- ASSIGNMENT:
From the line containing "Given: Click the orange Download button" to the last line of the listing, transcribe exactly and add nothing else; keep both ends and omit pictures.
Segment Start: DATA UNDER STUDY
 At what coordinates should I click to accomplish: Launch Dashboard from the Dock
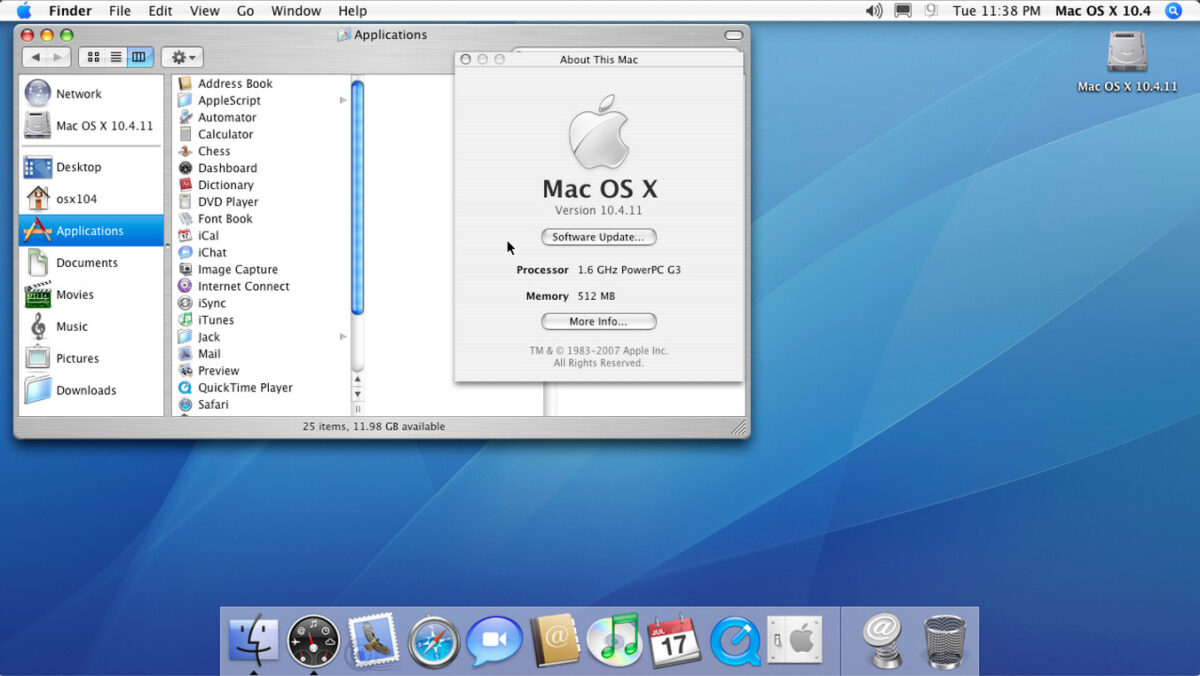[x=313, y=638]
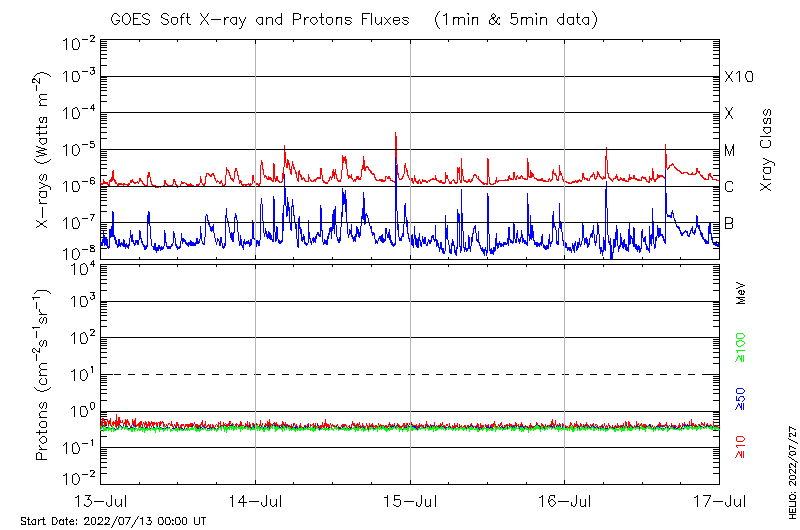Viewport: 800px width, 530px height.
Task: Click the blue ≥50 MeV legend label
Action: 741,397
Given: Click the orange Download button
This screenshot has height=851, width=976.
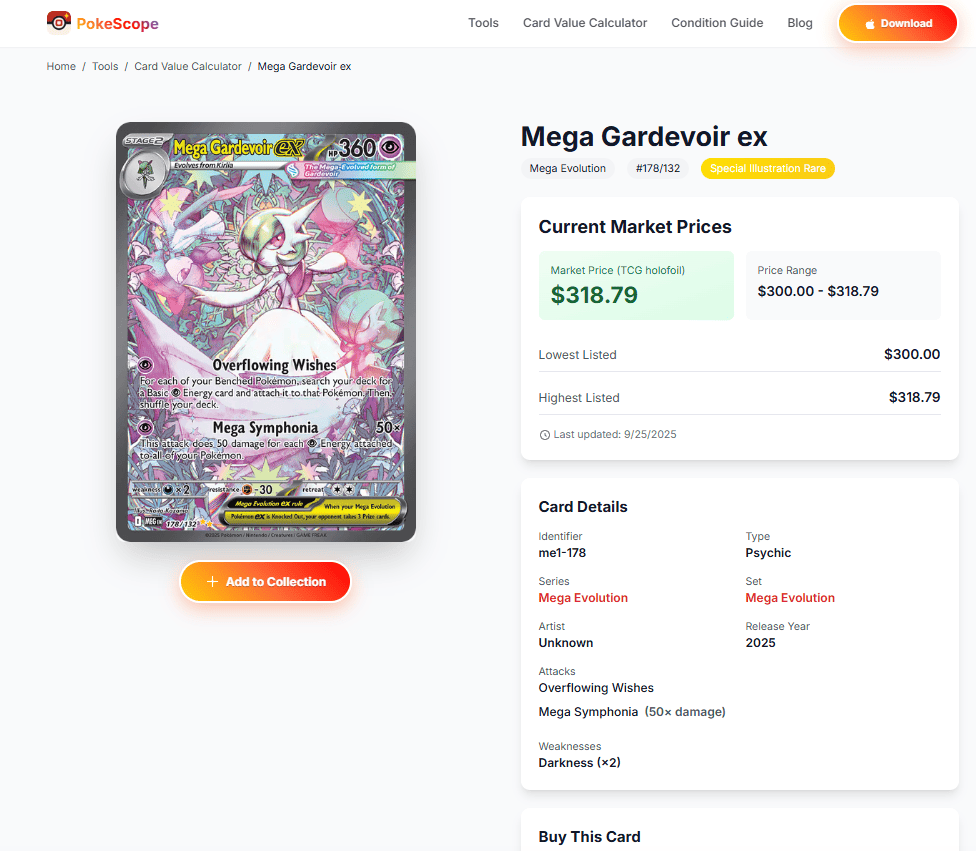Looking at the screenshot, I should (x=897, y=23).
Segment End: DATA UNDER STUDY
- ANSWER TO THIS EXERCISE:
Given: Click the orange Download button
This screenshot has height=851, width=976.
Looking at the screenshot, I should (x=897, y=23).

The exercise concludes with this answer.